Start of Block

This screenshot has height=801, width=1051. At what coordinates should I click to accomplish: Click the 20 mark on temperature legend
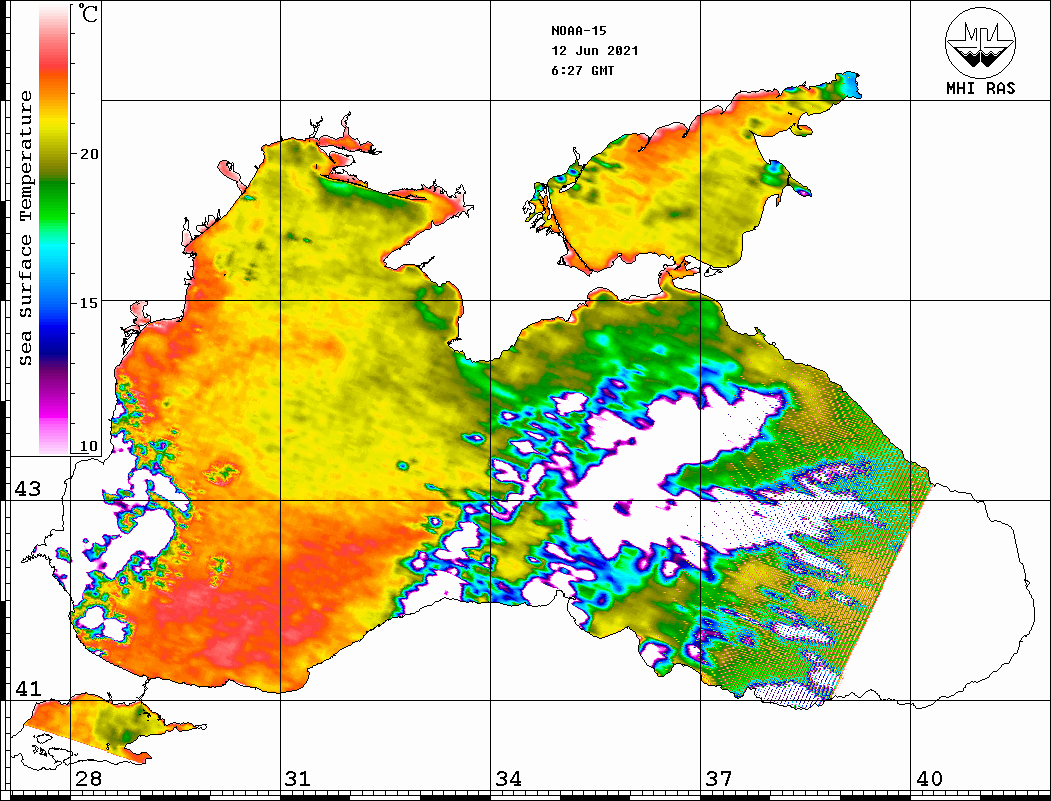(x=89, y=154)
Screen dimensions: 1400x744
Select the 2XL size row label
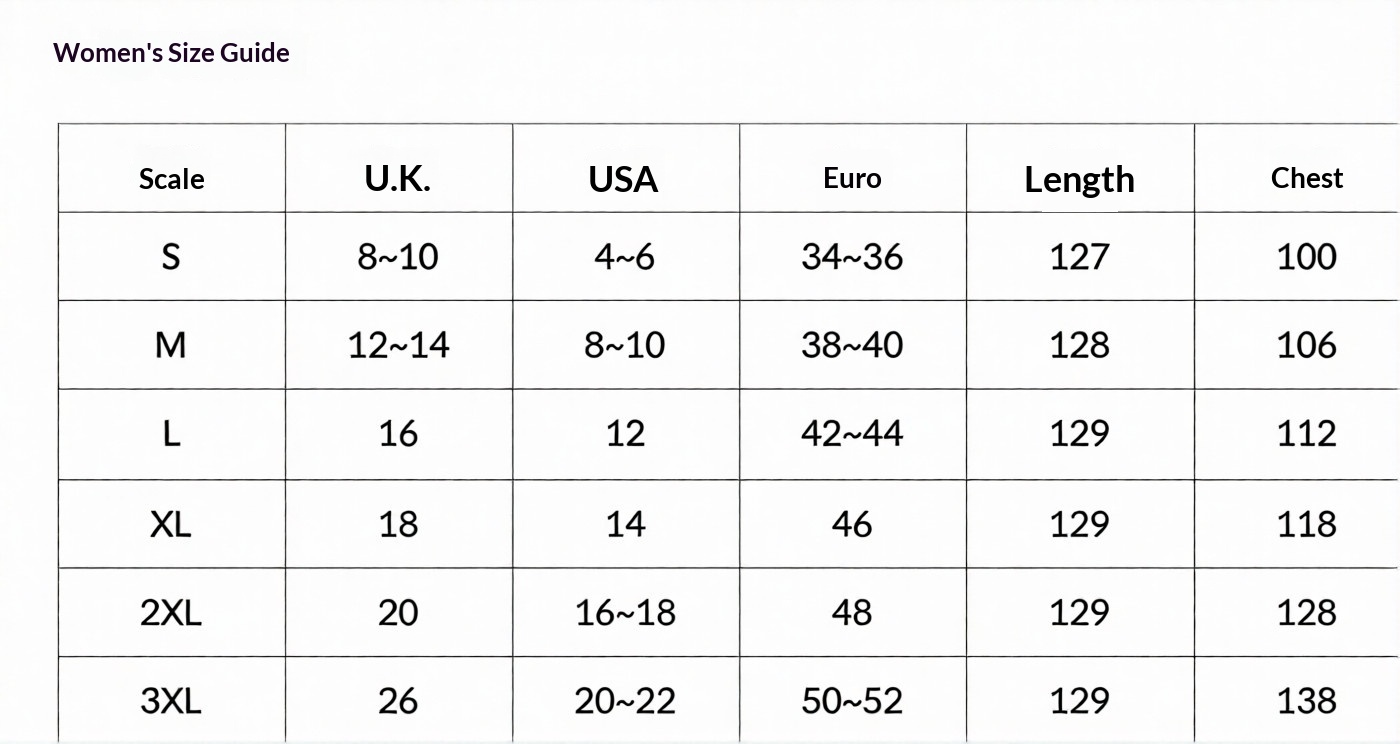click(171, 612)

End of Block

• [TASK PROMPT]: The required answer is the material repeated exactly, with no images in it.

• [RESULT OF THE TASK]:
This screenshot has height=801, width=1051. At what coordinates should I click to accomplish: Click the 20 mark on temperature legend
(x=89, y=154)
Screen dimensions: 1400x744
Select the 2XL size row label
click(171, 612)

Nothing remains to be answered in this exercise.